Dataset entries
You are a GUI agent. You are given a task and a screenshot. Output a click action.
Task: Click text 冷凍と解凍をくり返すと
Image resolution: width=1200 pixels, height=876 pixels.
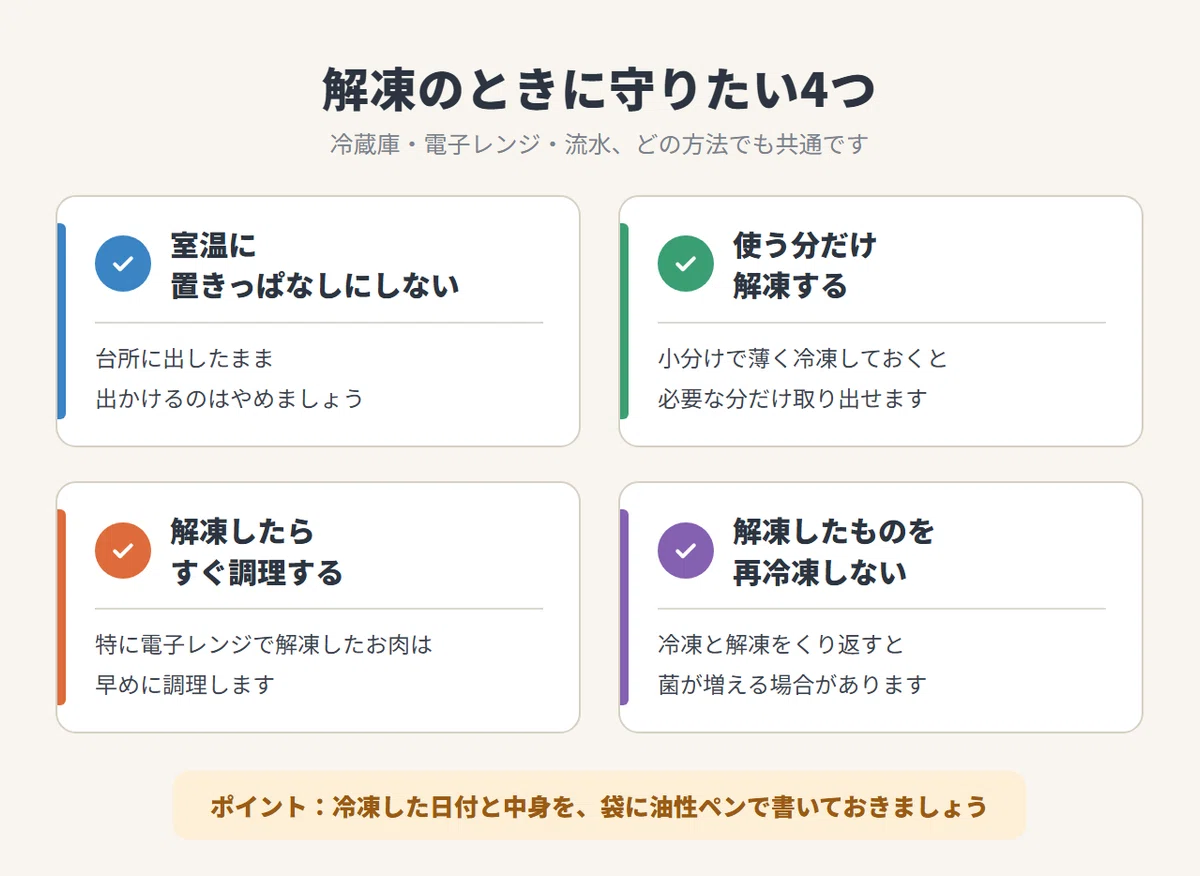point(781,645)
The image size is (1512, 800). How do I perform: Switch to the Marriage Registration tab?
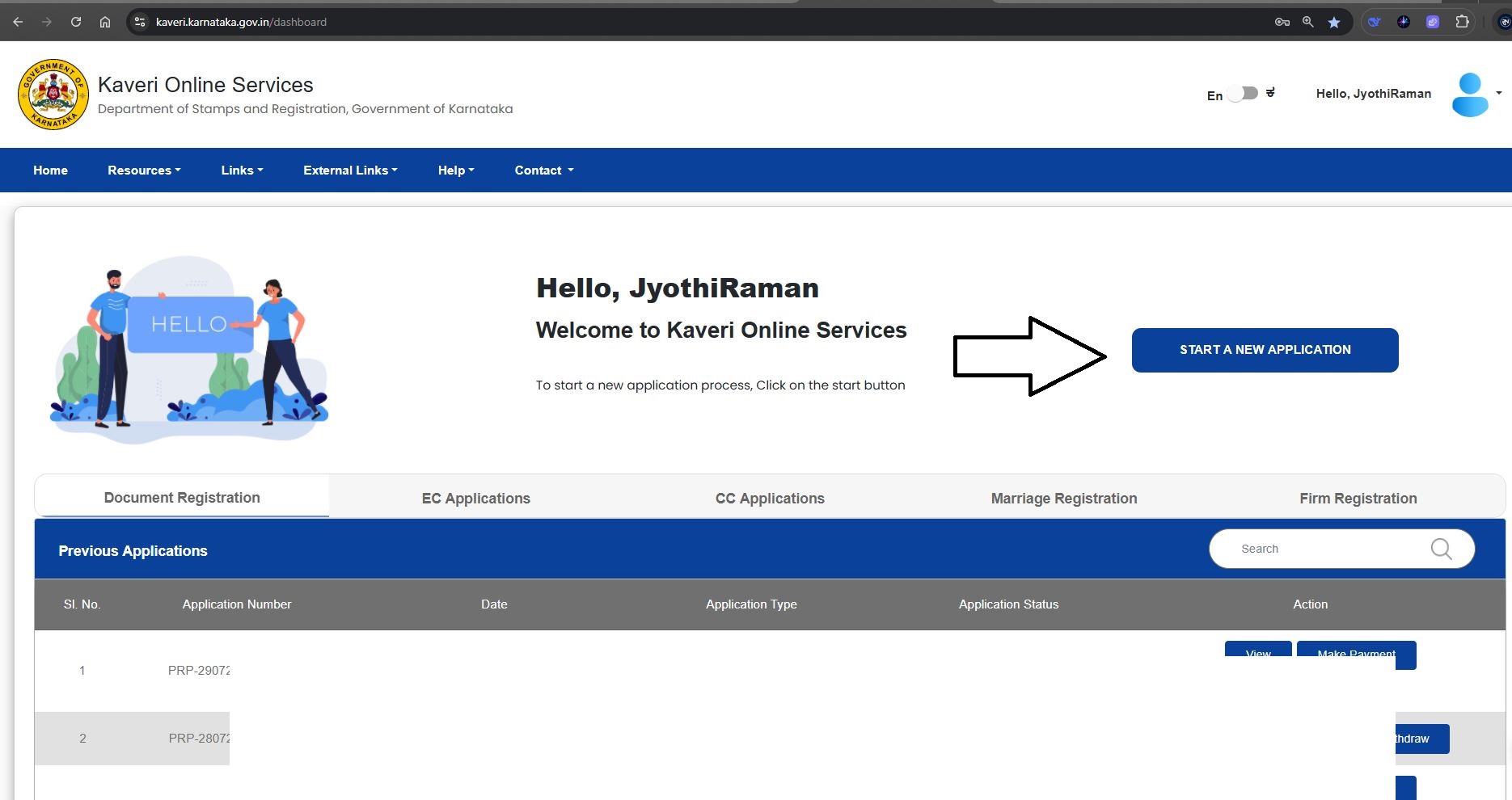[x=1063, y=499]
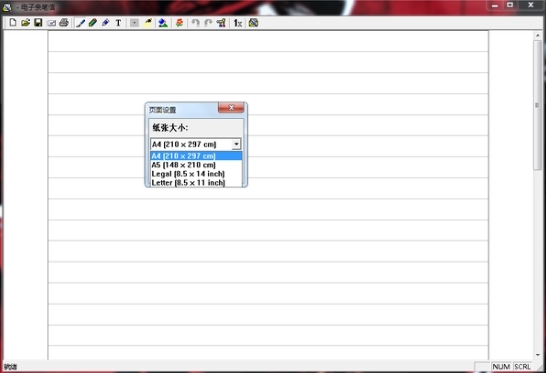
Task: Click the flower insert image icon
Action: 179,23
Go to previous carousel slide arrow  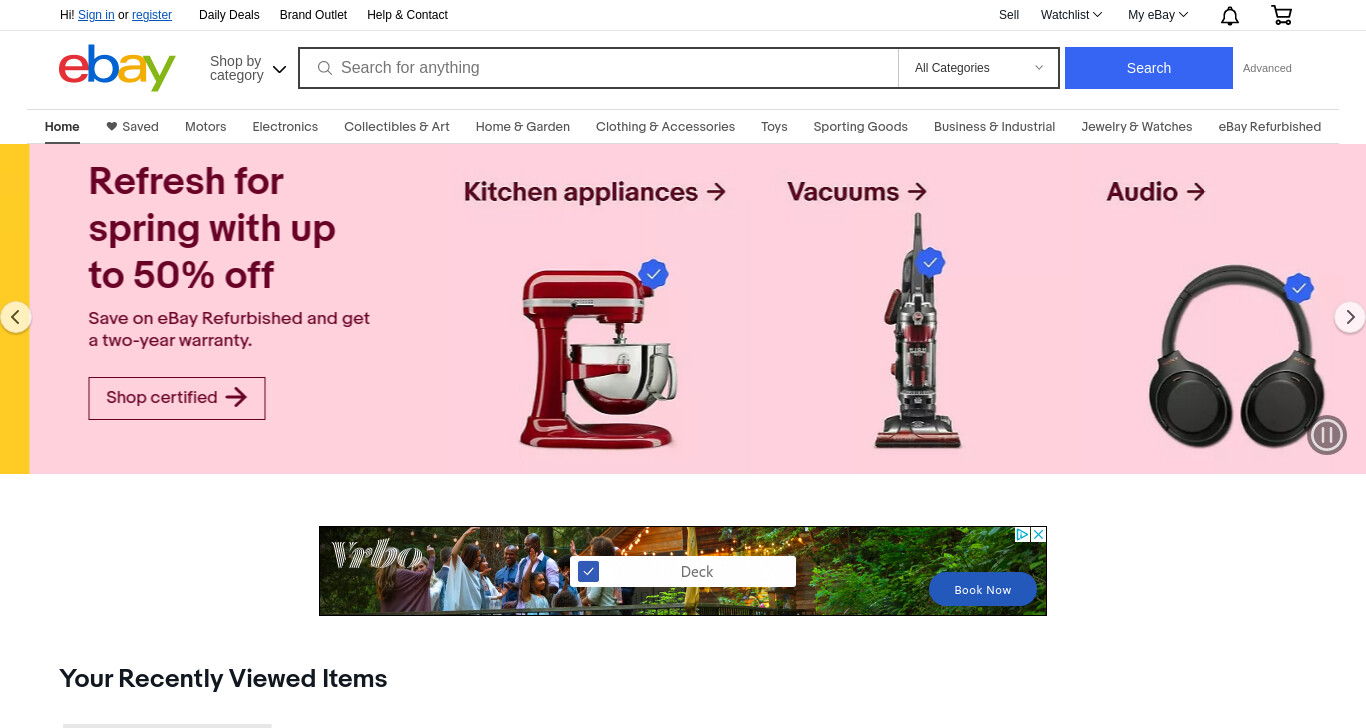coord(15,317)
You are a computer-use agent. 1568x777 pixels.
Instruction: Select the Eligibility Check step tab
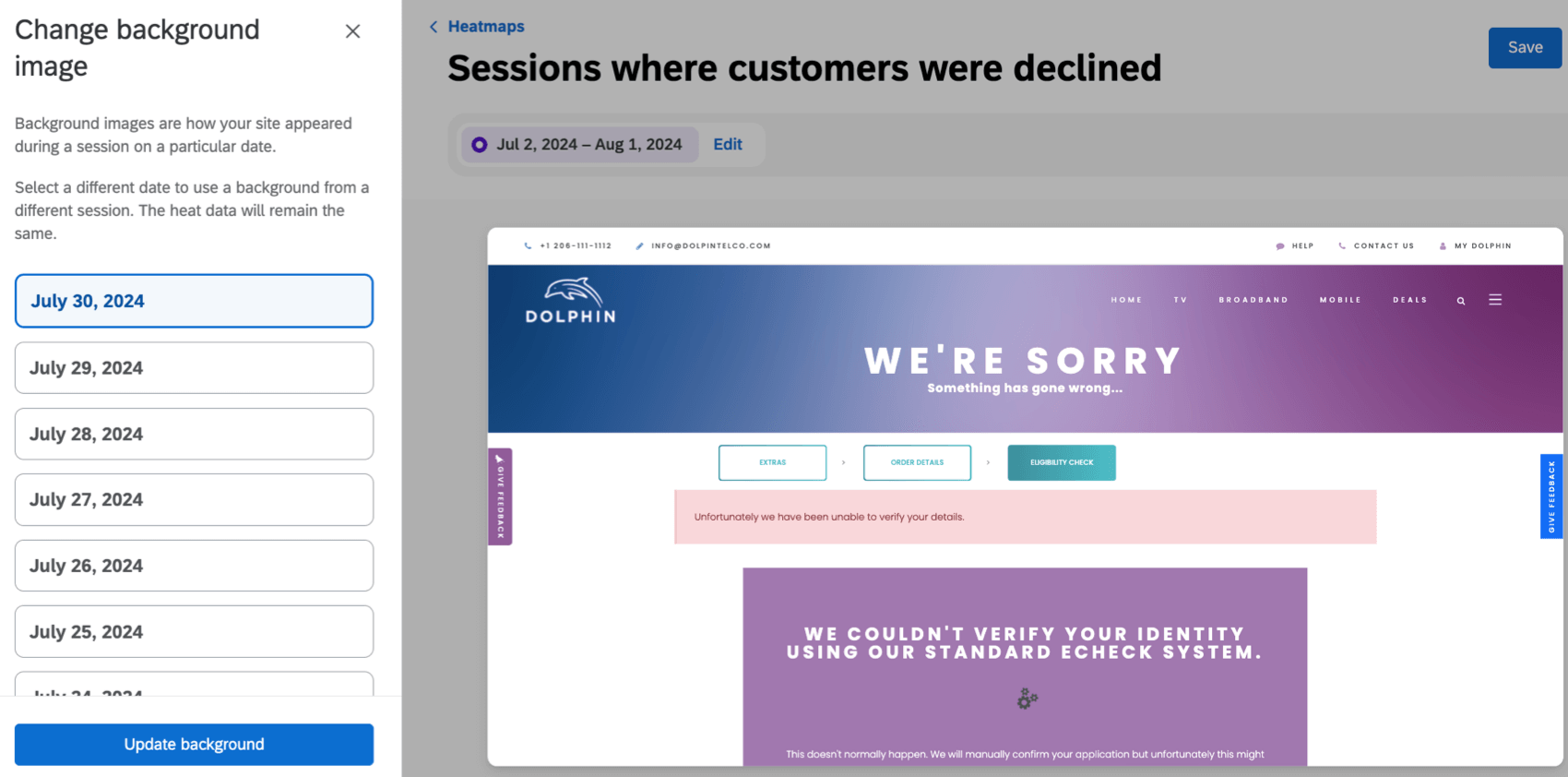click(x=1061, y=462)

▸ **YOUR OBJECTIVE**
All lines from the one containing "Instruction: Select the" through the end of the entries above must be given again exactly, with every picture omitted.

▸ **RESPONSE BELOW**
Instruction: Select the Eligibility Check step tab
click(x=1061, y=462)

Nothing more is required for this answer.